• _Work required_
Every entry must be copied word for word.

• _Materials provided_
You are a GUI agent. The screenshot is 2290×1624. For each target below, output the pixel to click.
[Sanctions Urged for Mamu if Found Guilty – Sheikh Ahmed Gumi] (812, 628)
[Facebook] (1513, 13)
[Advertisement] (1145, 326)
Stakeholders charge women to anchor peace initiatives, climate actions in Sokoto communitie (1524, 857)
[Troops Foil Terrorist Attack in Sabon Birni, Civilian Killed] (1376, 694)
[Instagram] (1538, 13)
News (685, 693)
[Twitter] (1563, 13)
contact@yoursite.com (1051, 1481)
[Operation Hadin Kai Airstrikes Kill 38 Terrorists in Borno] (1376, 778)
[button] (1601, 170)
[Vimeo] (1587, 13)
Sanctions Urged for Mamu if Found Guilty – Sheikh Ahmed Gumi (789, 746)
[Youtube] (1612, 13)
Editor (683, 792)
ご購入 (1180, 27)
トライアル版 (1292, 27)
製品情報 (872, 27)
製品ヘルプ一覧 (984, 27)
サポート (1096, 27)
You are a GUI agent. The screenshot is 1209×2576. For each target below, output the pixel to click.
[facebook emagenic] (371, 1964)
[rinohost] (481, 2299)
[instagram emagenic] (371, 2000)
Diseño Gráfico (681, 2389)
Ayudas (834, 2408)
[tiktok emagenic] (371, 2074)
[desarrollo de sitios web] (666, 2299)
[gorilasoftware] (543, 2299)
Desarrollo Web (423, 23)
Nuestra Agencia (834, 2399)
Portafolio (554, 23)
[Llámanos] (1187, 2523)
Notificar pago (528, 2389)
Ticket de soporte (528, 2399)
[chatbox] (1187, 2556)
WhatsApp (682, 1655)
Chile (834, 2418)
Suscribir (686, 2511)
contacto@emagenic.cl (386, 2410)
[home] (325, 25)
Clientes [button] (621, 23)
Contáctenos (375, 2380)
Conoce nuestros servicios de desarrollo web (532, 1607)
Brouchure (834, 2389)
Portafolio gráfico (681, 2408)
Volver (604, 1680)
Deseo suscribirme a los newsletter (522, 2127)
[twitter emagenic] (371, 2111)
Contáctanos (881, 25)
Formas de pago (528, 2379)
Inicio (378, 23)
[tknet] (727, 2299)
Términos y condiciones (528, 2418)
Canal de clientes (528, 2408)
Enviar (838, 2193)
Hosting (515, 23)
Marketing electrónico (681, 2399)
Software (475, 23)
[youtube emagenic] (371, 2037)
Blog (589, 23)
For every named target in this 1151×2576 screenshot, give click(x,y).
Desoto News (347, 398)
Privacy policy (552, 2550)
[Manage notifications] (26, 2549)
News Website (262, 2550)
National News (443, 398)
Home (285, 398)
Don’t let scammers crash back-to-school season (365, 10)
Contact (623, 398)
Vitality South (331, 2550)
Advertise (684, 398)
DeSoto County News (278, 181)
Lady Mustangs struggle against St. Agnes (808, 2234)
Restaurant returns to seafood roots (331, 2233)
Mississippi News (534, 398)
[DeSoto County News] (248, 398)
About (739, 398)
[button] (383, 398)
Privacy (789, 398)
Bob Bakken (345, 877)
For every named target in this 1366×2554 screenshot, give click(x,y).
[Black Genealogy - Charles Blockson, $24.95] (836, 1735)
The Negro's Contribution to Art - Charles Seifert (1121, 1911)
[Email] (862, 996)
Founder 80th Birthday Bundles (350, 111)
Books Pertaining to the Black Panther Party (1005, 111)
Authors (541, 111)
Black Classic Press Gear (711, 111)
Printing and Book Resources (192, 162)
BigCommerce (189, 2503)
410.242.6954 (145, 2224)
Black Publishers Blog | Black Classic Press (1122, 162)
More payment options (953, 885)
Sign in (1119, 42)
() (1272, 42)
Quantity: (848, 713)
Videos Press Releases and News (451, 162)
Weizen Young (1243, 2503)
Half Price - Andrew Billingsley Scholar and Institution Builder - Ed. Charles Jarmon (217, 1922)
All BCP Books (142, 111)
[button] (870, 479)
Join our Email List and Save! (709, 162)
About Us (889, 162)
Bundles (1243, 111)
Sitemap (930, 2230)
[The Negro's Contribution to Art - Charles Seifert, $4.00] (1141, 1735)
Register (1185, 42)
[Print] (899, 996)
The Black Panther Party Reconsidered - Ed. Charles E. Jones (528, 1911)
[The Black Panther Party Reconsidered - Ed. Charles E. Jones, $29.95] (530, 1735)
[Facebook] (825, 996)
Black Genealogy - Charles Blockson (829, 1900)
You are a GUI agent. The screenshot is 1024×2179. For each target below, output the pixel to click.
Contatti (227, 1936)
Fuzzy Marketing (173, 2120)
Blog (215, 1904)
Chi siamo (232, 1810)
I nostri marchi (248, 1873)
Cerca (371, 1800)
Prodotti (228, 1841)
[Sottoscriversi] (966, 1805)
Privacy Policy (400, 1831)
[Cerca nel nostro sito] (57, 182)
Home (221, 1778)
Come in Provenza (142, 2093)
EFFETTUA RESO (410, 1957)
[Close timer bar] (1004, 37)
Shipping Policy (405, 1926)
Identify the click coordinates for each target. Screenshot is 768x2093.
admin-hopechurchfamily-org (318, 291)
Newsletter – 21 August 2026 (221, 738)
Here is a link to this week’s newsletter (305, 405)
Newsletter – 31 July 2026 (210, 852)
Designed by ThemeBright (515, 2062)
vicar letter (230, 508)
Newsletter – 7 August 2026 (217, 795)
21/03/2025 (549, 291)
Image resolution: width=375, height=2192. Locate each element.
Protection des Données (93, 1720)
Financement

• _Task answer_
You are a GUI agent. The screenshot is 2290×1624. For each target below, output the pixel to click.
[Sanctions Urged for Mamu if Found Guilty – Sheikh Ahmed Gumi] (812, 628)
[Facebook] (1513, 13)
[Advertisement] (1145, 326)
Stakeholders charge women to anchor peace initiatives, climate actions in Sokoto communitie (1524, 857)
[Troops Foil Terrorist Attack in Sabon Birni, Civilian Killed] (1376, 694)
[Instagram] (1538, 13)
News (685, 693)
[Twitter] (1563, 13)
contact@yoursite.com (1051, 1481)
[Operation Hadin Kai Airstrikes Kill 38 Terrorists in Borno] (1376, 778)
[button] (1601, 170)
[Vimeo] (1587, 13)
Sanctions Urged for Mamu if Found Guilty – Sheikh Ahmed Gumi (789, 746)
[Youtube] (1612, 13)
Editor (683, 792)
ご購入 (1180, 27)
トライアル版 (1292, 27)
製品情報 (872, 27)
製品ヘルプ一覧 (984, 27)
サポート (1096, 27)
You are a GUI agent. The screenshot is 1209×2576. For each target below, output the pixel to click.
[facebook emagenic] (371, 1964)
[rinohost] (481, 2299)
[instagram emagenic] (371, 2000)
Diseño Gráfico (681, 2389)
Ayudas (834, 2408)
[tiktok emagenic] (371, 2074)
[desarrollo de sitios web] (666, 2299)
[gorilasoftware] (543, 2299)
Desarrollo Web (423, 23)
Nuestra Agencia (834, 2399)
Portafolio (554, 23)
[Llámanos] (1187, 2523)
Notificar pago (528, 2389)
Ticket de soporte (528, 2399)
[chatbox] (1187, 2556)
WhatsApp (682, 1655)
Chile (834, 2418)
Suscribir (686, 2511)
contacto@emagenic.cl (386, 2410)
[home] (325, 25)
Clientes [button] (621, 23)
Contáctenos (375, 2380)
Conoce nuestros servicios de desarrollo web (532, 1607)
Brouchure (834, 2389)
Portafolio gráfico (681, 2408)
Volver (604, 1680)
Deseo suscribirme a los newsletter (522, 2127)
[twitter emagenic] (371, 2111)
Contáctanos (881, 25)
Formas de pago (528, 2379)
Inicio (378, 23)
[tknet] (727, 2299)
Términos y condiciones (528, 2418)
Canal de clientes (528, 2408)
Enviar (838, 2193)
Hosting (515, 23)
Marketing electrónico (681, 2399)
Software (475, 23)
[youtube emagenic] (371, 2037)
Blog (589, 23)
For every named target in this 1151×2576 screenshot, give click(x,y).
Desoto News (347, 398)
Privacy policy (552, 2550)
[Manage notifications] (26, 2549)
News Website (262, 2550)
National News (443, 398)
Home (285, 398)
Don’t let scammers crash back-to-school season (365, 10)
Contact (623, 398)
Vitality South (331, 2550)
Advertise (684, 398)
DeSoto County News (278, 181)
Lady Mustangs struggle against St. Agnes (808, 2234)
Restaurant returns to seafood roots (331, 2233)
Mississippi News (534, 398)
[DeSoto County News] (248, 398)
About (739, 398)
[button] (383, 398)
Privacy (789, 398)
Bob Bakken (345, 877)
For every named target in this 1366×2554 screenshot, give click(x,y).
[Black Genealogy - Charles Blockson, $24.95] (836, 1735)
The Negro's Contribution to Art - Charles Seifert (1121, 1911)
[Email] (862, 996)
Founder 80th Birthday Bundles (350, 111)
Books Pertaining to the Black Panther Party (1005, 111)
Authors (541, 111)
Black Classic Press Gear (711, 111)
Printing and Book Resources (192, 162)
BigCommerce (189, 2503)
410.242.6954 (145, 2224)
Black Publishers Blog | Black Classic Press (1122, 162)
More payment options (953, 885)
Sign in (1119, 42)
() (1272, 42)
Quantity: (848, 713)
Videos Press Releases and News (451, 162)
Weizen Young (1243, 2503)
Half Price - Andrew Billingsley Scholar and Institution Builder - Ed. Charles Jarmon (217, 1922)
All BCP Books (142, 111)
[button] (870, 479)
Join our Email List and Save! (709, 162)
About Us (889, 162)
Bundles (1243, 111)
Sitemap (930, 2230)
[The Negro's Contribution to Art - Charles Seifert, $4.00] (1141, 1735)
Register (1185, 42)
[Print] (899, 996)
The Black Panther Party Reconsidered - Ed. Charles E. Jones (528, 1911)
[The Black Panther Party Reconsidered - Ed. Charles E. Jones, $29.95] (530, 1735)
[Facebook] (825, 996)
Black Genealogy - Charles Blockson (829, 1900)
You are a GUI agent. The screenshot is 1024×2179. For each target below, output the pixel to click.
Contatti (227, 1936)
Fuzzy Marketing (173, 2120)
Blog (215, 1904)
Chi siamo (232, 1810)
I nostri marchi (248, 1873)
Cerca (371, 1800)
Prodotti (228, 1841)
[Sottoscriversi] (966, 1805)
Privacy Policy (400, 1831)
[Cerca nel nostro sito] (57, 182)
Home (221, 1778)
Come in Provenza (142, 2093)
EFFETTUA RESO (410, 1957)
[Close timer bar] (1004, 37)
Shipping Policy (405, 1926)
Identify the click coordinates for each target. Screenshot is 768x2093.
admin-hopechurchfamily-org (318, 291)
Newsletter – 21 August 2026 (221, 738)
Here is a link to this week’s newsletter (305, 405)
Newsletter – 31 July 2026 (210, 852)
Designed by ThemeBright (515, 2062)
vicar letter (230, 508)
Newsletter – 7 August 2026 (217, 795)
21/03/2025 (549, 291)
Image resolution: width=375, height=2192. Locate each element.
Protection des Données (93, 1720)
Financement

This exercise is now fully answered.